Ombudsman lambasts authorities, consultants

Consultant admonished

Hospital waiting lists remain "shrouded by a thick veil of unaccountable criteria" according to the Ombudsman.

The system used by the public health service to draw up patient waiting lists for operations is "inadequately documented and marked by lack of transparency and accountability," he said in a document that refers to a complaint he investigated.

His strong words may not be of solace to people who have been waiting for ages to undergo an operation but they spell out the facts clearly and unashamedly.

The investigation refers to a complaint lodged by a foreign prison inmate who was put on a waiting list in 2002 and six years later was still waiting to be operated upon. The hospital authorities admitted with the Ombudsman that they have no control on the way waiting lists for operations at the hospital are established and could not manage the admission of patients on these lists.

The Ombudsman found that waiting lists are kept on the appointments diary of individual consultants and only in ophthalmic and cardiac cases are the lists of pending operations recorded in a centralised system.

The hospital authorities admitted it was difficult to find a solution to this "festering situation" and efforts to introduce a system that would verify the way in which waiting lists were administered and managed had "drawn a blank".

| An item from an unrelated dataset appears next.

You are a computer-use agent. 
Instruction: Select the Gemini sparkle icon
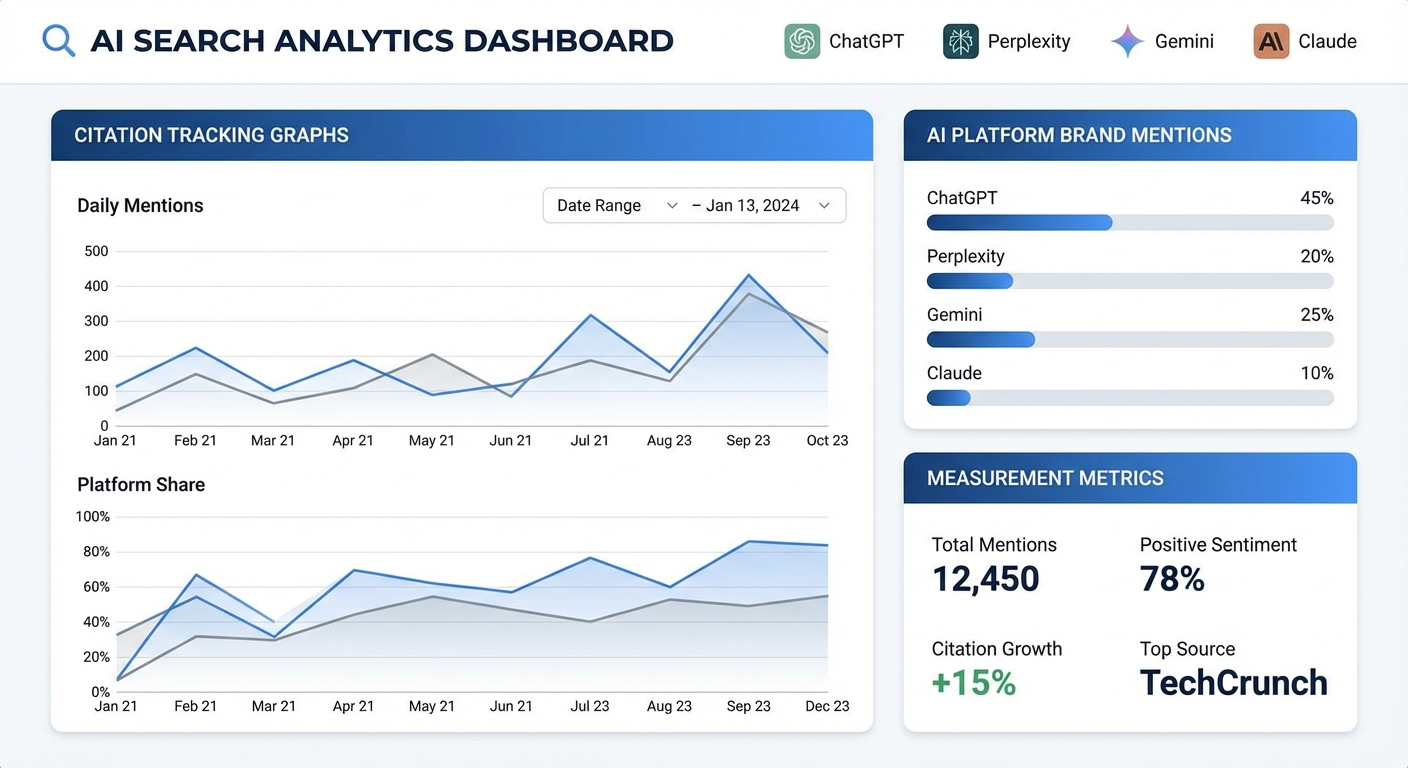click(1126, 41)
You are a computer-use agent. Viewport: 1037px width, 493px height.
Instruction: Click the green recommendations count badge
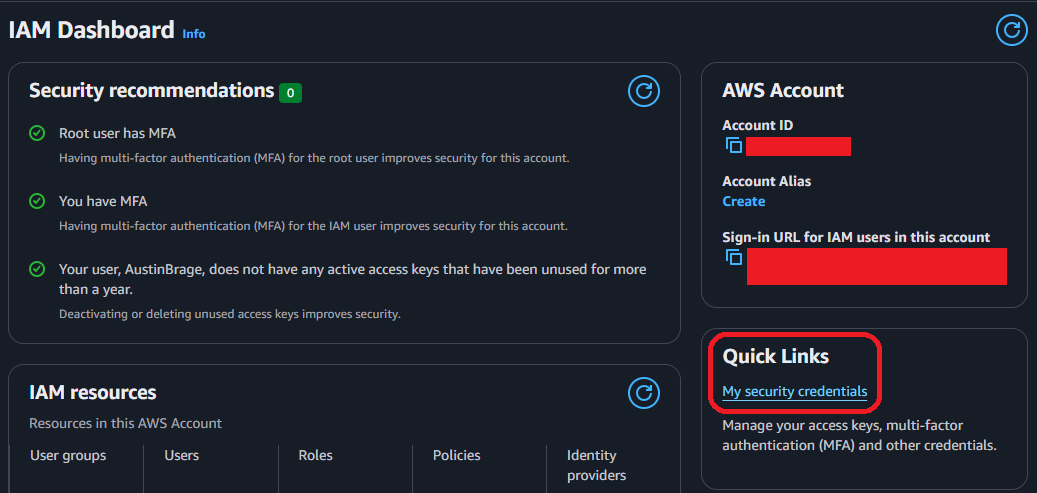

The Times revealed last June that despite the new infrastructure the hospital had no centralised statistics for waiting lists and the Social Policy Ministry said it was working on the problem. When asked again last month it admitted that the system was still not in place.

The Ombudsman said it appears that this state of affairs is attributable to lack of control over consultants who keep a stranglehold on current waiting lists in their departments and which does not allow an independent check on how these active lists are compiled and managed.

He insisted that lack of control and verification "invariably gives rise to suspicion and doubt" even if it may not necessarily be well founded. The Ombudsman said that in a situation where specialists have full rein to exercise their own discretion, the hospital management should disseminate good practice and ensure the existence of a fair and equitable verification process.

"These safeguards are even more necessary when consultants who determine the order of patients to undergo interventions in state hospitals and perform these operations themselves are also allowed the private practice of their profession," the Ombudsman remarked, pointing out that these arrangements are likely to constitute a conflict of interest. He concluded that, since he could not extract a plausible explanation from the current system as to why the complainant's operation took six years to materialise, he would say that the patient suffered discrimination because of maladministration. He also said that the consultant had to bear "the full brunt of responsibility" while the hospital management too was responsible in an indirect manner.

The Ombudsman observed that after the submission of his final report, the consultant involved was admonished by the health authorities and a working group was set up to submit recommendations to the Ministry for Social Policy.

Timeline of a patient's ordeal

November 21, 2002 - The detainee is referred to an orthopaedic surgeon at St Luke's Hospital who decided that he needed an operation and placed him on the waiting list.

June 2003 - Detainee writes to Ombudsman complaining of the delay.

September 2003 - The Ombudsman closes the file after being informed by the consultant that a tentative date was set for February 2004 for the operation to be held.

February 2004 - The operation is not held as scheduled.

March 2008 - The Ombudsman receives a second complaint that surgery had not yet taken place and asked the hospital authorities for an explanation.

June 2008 - The hospital authorities inform the Ombudsman that the surgeon involved would perform the operation within a couple of weeks. The surgeon objects to what he terms "outside pressure" by the Ombudsman, which, in his view, would result in complainant "jumping the surgery queue of about 400 Maltese citizens".